Yazılı Alıştırma:
Aşağıdaki öğelerde "has height=197, width=122." içeren satırla açılıp "Viewport: 796px width, 401px" içeren satırla kapanan bölümü, boş satırları atlayarak, No ve Satır sütunlarından oluşan bir Markdown tablosuna dönüştürün. Tabloya yalnızca bu bölümdeki satırları alın.
# # # # # # #
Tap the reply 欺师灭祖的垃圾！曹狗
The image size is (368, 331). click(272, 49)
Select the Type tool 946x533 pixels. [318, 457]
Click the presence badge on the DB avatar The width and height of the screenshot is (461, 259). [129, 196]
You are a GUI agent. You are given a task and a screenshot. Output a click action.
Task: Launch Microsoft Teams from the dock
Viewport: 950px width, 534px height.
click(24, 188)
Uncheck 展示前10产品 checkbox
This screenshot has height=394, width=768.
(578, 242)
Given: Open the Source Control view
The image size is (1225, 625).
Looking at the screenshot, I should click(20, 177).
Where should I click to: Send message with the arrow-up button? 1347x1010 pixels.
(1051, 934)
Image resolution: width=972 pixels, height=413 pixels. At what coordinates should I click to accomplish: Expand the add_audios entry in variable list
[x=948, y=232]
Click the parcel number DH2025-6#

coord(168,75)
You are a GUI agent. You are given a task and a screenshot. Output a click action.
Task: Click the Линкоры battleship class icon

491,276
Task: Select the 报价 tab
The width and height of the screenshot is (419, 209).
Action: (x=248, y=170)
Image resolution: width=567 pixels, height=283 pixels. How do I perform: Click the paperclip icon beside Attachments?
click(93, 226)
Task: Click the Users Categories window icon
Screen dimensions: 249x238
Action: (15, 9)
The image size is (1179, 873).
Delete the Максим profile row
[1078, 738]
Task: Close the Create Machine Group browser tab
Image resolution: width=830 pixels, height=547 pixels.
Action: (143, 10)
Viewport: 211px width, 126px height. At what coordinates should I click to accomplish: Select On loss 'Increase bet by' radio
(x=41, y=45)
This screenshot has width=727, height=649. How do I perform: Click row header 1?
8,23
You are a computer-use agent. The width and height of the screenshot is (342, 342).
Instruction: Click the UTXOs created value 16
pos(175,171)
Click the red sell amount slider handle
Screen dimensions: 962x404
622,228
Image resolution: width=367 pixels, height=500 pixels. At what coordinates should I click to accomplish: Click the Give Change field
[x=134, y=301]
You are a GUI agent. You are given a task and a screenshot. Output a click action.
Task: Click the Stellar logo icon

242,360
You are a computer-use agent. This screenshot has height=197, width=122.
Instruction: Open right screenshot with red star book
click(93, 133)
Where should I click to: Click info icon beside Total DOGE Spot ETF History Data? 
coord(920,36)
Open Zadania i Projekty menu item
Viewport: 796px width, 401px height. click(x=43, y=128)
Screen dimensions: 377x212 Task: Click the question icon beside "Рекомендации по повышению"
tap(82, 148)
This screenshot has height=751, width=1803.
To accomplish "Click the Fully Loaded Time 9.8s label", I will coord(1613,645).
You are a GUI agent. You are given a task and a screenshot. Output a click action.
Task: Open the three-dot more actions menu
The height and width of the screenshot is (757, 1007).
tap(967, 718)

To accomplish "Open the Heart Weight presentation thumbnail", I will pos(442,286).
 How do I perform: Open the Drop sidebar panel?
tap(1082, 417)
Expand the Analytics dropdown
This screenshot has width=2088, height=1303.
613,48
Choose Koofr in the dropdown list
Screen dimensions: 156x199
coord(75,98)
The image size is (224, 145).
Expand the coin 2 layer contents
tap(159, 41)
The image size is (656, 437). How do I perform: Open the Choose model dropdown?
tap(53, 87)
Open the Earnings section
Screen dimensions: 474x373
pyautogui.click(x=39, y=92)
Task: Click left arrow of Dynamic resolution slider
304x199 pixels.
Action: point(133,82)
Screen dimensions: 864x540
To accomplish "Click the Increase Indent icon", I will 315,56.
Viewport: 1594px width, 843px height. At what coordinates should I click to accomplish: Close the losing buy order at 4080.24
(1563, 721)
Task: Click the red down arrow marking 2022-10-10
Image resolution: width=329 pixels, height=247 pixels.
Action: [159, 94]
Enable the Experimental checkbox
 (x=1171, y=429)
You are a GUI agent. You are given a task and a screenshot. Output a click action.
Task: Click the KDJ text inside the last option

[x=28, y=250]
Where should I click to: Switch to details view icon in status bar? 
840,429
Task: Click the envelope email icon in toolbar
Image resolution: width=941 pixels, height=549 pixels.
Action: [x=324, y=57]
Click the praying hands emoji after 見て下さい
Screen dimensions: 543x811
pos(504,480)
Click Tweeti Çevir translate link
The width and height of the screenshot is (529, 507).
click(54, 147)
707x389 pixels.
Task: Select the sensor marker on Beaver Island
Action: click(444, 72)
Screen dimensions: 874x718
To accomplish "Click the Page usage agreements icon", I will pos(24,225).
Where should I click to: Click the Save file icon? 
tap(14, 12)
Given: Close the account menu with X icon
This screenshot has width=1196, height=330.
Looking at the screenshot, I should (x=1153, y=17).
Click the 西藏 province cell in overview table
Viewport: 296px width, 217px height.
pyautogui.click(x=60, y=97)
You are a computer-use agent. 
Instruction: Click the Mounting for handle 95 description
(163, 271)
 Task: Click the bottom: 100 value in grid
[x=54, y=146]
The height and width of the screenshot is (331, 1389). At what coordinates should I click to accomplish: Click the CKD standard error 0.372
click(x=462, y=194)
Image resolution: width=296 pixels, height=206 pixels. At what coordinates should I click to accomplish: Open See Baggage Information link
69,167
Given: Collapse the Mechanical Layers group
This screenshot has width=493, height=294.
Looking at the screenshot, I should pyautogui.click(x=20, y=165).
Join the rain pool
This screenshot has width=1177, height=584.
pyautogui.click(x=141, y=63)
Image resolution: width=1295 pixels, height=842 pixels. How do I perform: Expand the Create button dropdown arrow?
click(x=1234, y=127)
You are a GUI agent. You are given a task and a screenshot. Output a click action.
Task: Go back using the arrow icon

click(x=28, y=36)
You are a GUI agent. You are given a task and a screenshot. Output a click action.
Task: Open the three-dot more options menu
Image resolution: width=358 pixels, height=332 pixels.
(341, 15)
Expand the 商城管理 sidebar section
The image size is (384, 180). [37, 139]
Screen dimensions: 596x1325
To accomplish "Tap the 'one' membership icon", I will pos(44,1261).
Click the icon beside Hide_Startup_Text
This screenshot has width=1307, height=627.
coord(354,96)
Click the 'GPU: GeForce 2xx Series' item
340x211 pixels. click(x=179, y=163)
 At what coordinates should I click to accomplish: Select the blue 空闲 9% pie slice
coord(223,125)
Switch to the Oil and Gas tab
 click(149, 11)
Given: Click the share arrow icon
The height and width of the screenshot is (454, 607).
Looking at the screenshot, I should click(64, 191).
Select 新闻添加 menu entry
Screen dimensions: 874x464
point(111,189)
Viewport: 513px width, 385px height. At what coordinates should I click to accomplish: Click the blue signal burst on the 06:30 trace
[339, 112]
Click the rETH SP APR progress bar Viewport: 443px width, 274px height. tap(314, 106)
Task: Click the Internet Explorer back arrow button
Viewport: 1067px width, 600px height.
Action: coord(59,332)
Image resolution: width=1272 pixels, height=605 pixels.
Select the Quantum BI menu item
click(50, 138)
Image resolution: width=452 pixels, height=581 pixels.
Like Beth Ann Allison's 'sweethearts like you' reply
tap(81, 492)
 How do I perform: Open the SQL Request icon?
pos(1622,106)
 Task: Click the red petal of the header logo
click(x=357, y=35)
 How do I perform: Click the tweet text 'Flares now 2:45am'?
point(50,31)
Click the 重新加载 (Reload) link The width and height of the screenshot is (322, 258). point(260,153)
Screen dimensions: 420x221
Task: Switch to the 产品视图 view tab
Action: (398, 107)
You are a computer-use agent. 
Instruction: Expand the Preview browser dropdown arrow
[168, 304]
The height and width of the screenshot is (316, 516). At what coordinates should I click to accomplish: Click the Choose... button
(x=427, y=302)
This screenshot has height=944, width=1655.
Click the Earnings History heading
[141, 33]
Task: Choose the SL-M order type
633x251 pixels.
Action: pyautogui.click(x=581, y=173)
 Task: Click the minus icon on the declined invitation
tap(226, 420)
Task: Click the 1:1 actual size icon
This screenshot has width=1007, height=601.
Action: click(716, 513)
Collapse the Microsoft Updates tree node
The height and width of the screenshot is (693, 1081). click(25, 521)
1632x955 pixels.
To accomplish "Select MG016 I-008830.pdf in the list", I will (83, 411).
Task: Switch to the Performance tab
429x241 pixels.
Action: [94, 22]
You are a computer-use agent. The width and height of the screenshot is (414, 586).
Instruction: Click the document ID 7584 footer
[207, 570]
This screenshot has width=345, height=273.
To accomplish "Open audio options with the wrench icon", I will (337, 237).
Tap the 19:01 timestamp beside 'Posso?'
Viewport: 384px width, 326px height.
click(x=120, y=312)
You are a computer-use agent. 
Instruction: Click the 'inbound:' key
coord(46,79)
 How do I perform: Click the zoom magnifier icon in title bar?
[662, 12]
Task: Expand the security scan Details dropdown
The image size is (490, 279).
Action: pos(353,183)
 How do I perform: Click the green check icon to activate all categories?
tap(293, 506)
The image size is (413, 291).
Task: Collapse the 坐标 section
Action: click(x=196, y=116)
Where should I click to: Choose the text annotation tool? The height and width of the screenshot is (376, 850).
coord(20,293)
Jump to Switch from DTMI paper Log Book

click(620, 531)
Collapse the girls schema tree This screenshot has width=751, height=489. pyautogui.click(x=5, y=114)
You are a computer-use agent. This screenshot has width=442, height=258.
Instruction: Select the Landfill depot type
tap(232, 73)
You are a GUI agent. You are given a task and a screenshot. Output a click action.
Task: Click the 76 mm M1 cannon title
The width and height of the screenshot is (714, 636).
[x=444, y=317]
# # # # # # #
Alıştırma Cevabı:
| No | Satır |
|---|---|
| 1 | You are a computer-use agent. This screenshot has height=197, width=122. |
| 2 | Instruction: Open right screenshot with red star book |
| 3 | click(93, 133) |
| 4 | Where should I click to: Click info icon beside Total DOGE Spot ETF History Data?  |
| 5 | coord(920,36) |
| 6 | Open Zadania i Projekty menu item |
| 7 | Viewport: 796px width, 401px height. click(x=43, y=128) |